**Selected text:**
---------------
Wednesday, March 26, 2014

HAT Run 50k - My (D)DNF Race Report

(D)DNF - dēˈ·dēˈ·en·ef
1. the act of not DNF'ing [DNF - abbrev. 'Did Not Finish']
2. to continue to the finish when you think you shouldn't
3. the opposite of DNF'ing 

It's been a challenging winter here in Central PA with weather tougher than we've seen in years. We had very cold temperatures which aren't a real big deal, but the frigid temps allowed the snow to stick around for what seemed like forever. Trails were clogged with snow and ice and road running was difficult and dangerous too. Those challenges weren't enough for me so two weeks prior to the HAT Run, I came down with a nasty cold which seemed to cycle from my head to my chest and back ,over and over again.  It might've been Bronchitis, I don't know, never went to the doc. What I do know is the accompanying coughing fits were unrelenting and nearly impossible to run through. So with all that said, it should be funny to note that a few years ago when a friend told me about the HAT Run, he said, "yeah, the thing about The HAT Run is that you have to be sure to stay in shape through the winter" (thanks Kyle). Considering the crappy preparation I had, I stepped up to the start line with a few hundred others with congested lungs and the absolute bare minimum winter training miles in my legs.

The HAT Run is one of those events where the venue doesn't have enough trail mileage so runners are required to do a couple laps to complete the 50k distance. No, that isn't my favorite format, but I needed a tune up event so I entered. This was the 26th running of the event and it's extremely popular. If you didn't sign up the day registration opened, you missed it. The race filled to capacity in no time. So because I registered that meant someone else didn't get in. I wasn't going to let a chest cold make me miss the start and waste a spot in the race. 

Janice and I had never been to Susquehanna State Park before. It's quite the pretty place, just north of Havre de Grace Maryland along The Susquehanna River near the mouth of The Chesapeake Bay. Coming down from Harrisburg Pennsylvania we entered Maryland via Lancaster County and crossed the river on The Conowingo Dam which is something else neither of us had ever seen. The park is full of hiking trails and seems a popular spot for mountain and road biking. Considering its position along the river, I'm sure it's a good spot for fishing and boating as well. There's some cool historical stuff there too, the Rock Run Historic Area with a working grist mill, the Carter-Archer Mansion, Jersey Toll House and the curious ruins of the Susquehanna Tidewater Canal. The start/finish was located adjacent to the Steppingstone Museum. Janice captured some great photos while waiting for me to appear out of the woods.

Those stairs are part of the course.
Grist Mill

Remnants Of The Abandoned Susquehanna Tidewater Canal
Ruins of The Port Deposit Bridge Piers

It was chilly in the 30's when we arrived with a steady breeze that made it feel a good bit cooler. With the promise that the temperature would climb above 60, dressing in layers was key. The start format was interesting, set up like the typical cross country start with runners basically standing shoulder to shoulder and running to a chute to funnel everyone onto the course.
---------------
**Goal 1:**
Answer from the HAT Run race report:
(a) Which running of the HAT Run was this?
(b) What structure did Janice and the writer use to cross the river?
(c) What was the temperature when they arrived?
**Goal 2:** Return the stretch of the HAT Run race report from "It was chilly" through "onto the course.", copied word for word.
The material after this race report isn't needed.

**Collected material:**
---------------
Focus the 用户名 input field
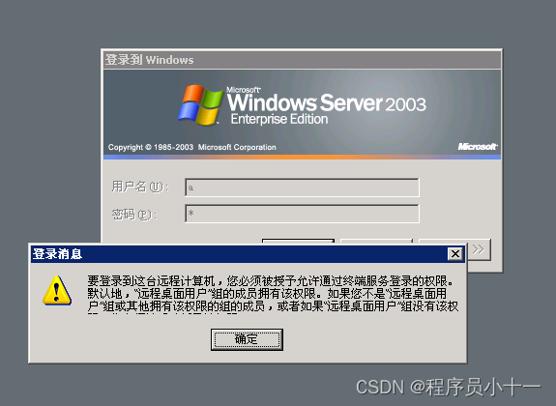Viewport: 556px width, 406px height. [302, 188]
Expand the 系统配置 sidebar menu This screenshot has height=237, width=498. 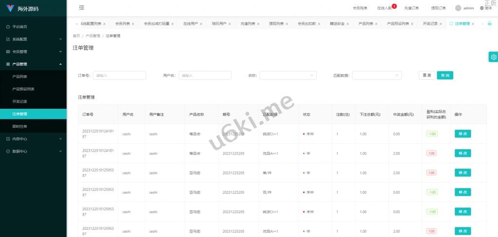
---------------
**Reply 1:**
(a) The 26th running.
(b) The Conowingo Dam.
(c) It was in the 30's.

**Reply 2:**
It was chilly in the 30's when we arrived with a steady breeze that made it feel a good bit cooler. With the promise that the temperature would climb above 60, dressing in layers was key. The start format was interesting, set up like the typical cross country start with runners basically standing shoulder to shoulder and running to a chute to funnel everyone onto the course.